Diciamo prima qualcosa del suo occhio lungo. Quattrucci ha visto chiaramente che, né prima né dopo il 1956, il realismo italiano, e, in particolare, la grande personalità di Renato Guttuso, avevano segnato il passo rispetto allo sviluppo della moderna realtà naturale e sociale.
Ha visto cioè, chiaramente, che per un giovane pittore il quale volesse riproporsi tutti e tutti insieme i massimi problemi dell’avanguardia storica non c’erano da fare né sommarie tabulae rasae, né altezzosi salti all’indietro. Ma c’era piuttosto da profittare del ricco patrimonio di trapianto, di approfondimento e di rinnovamento che sulla via di nuove conquiste un pittore come Guttuso aveva, ad esempio, operato e continuava ad operare su quello specifico terreno. Quindi né facile neofuturismo in Quattrucci, né facile neosurrealismo, né facile neocubismo. Piuttosto una scelta: quella della elezione, tra tutti i possibili e necessari ripensamenti neoavanguardistici, della via difficile d’una pittura la quale non s’appaghi unicamente né del gesto né dell’ ideogramma, né del simbolo, né dell’allusività letteraria delle forme, ma insista sul terreno della fattura manuale, del piacere, diciamo pure, di verificare, in perenne colloquio con la realtà e con se stessi, il valore autonomo delle forme e dei colori, la validità d’un linguaggio che solo e pittorico laddove è linguaggio d’immagini, laddove è invenzione di spazio, di tempo, di luogo, di circostanziata ed effettuale consistenza plastica.
La modestia di Quattrucci consiste, invece, nell’aver saputo dimensionare queste scelte critiche alla stregua delle sue emozioni più autentiche, del suo effettivo respiro umano, al di là di ogni pregiudizio e di ogni ricatto della cosiddetta ideologia dell’angoscia. Insomma quanto e come Piero Guccione, suo quasi coetaneo per età e per formazione, Quattrucci non ha avuto timore di scoprire le proprie carte liriche e persino intimiste, e, di conseguenza non ha corso il rischio mortale di quei tanti “baconiani”, o neoavanguardisti programmatici, che faticano, ogni giorno, per far figurare il doppio o il triplo di quella che è la propria provvista di fiato soffiandola dentro strumenti inutilmente amplificatori.

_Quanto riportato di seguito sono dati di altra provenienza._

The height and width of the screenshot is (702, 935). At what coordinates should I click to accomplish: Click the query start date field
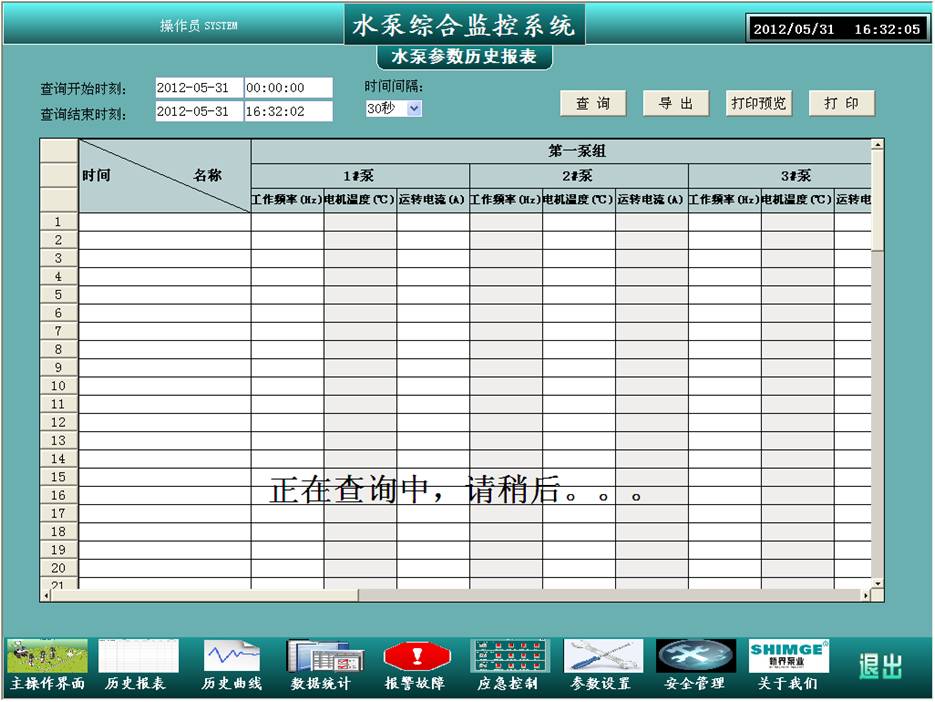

E’ cosi che il referto di Quattrucci sui quartieri – dormitorio della città sviluppatasi in sprezzo ai bisogni dell’uomo e in ossequio alle leggi della speculazione edilizia, o sulle fantasticherie sentimentali che l’uomo non abbandonano neppure quando lo si costringa alla levigata e sterilizzata prigionia del vetro e del cemento armato, o sulla periferia urbana oggettivamente misurata come nuova struttura della realtà epperò non più vagheggiata come abnorme ed evasiva “stagione all’inferno”, e un referto attendibile, comunicativo, persino, talvolta, commovente.
Non ha mai giuocato l’occhio lungo di Quattrucci qualche brutto tiro alla sua sorvegliata modestia? Non e mai accaduto all’intellettuale Quattrucci di soverchiare anziché di aiutare con l’impegno della mente l’ispirazione e la disponibilità del pittore? Affermare questo sarebbe far torto alla porzione di cultura, di costume e diciamo pure di travagliata interrogazione del mondo che Quattrucci condivide con l’epoca nella quale viviamo. Ma se al critico è consentito, oltre l’accertamento dei fatti, avanzare anche qualche personale e privata proposta di collaborazione con l’artista, io non esito ad affermare che tanto più Quattrucci porterà avanti la sua ricerca quanto più, anche nei momenti di maggiore tentazione alla magniloquenza, saprà ascoltare il richiamo di quel suo dolce, struggente, amoroso legame con l’intimo mondo dei sentimenti elementari e della sicura convinzione, che gli è propria, di poter salvare quel mondo non vergognandosi della sua esistenza e rivendicando la sua piena legittimità poetica.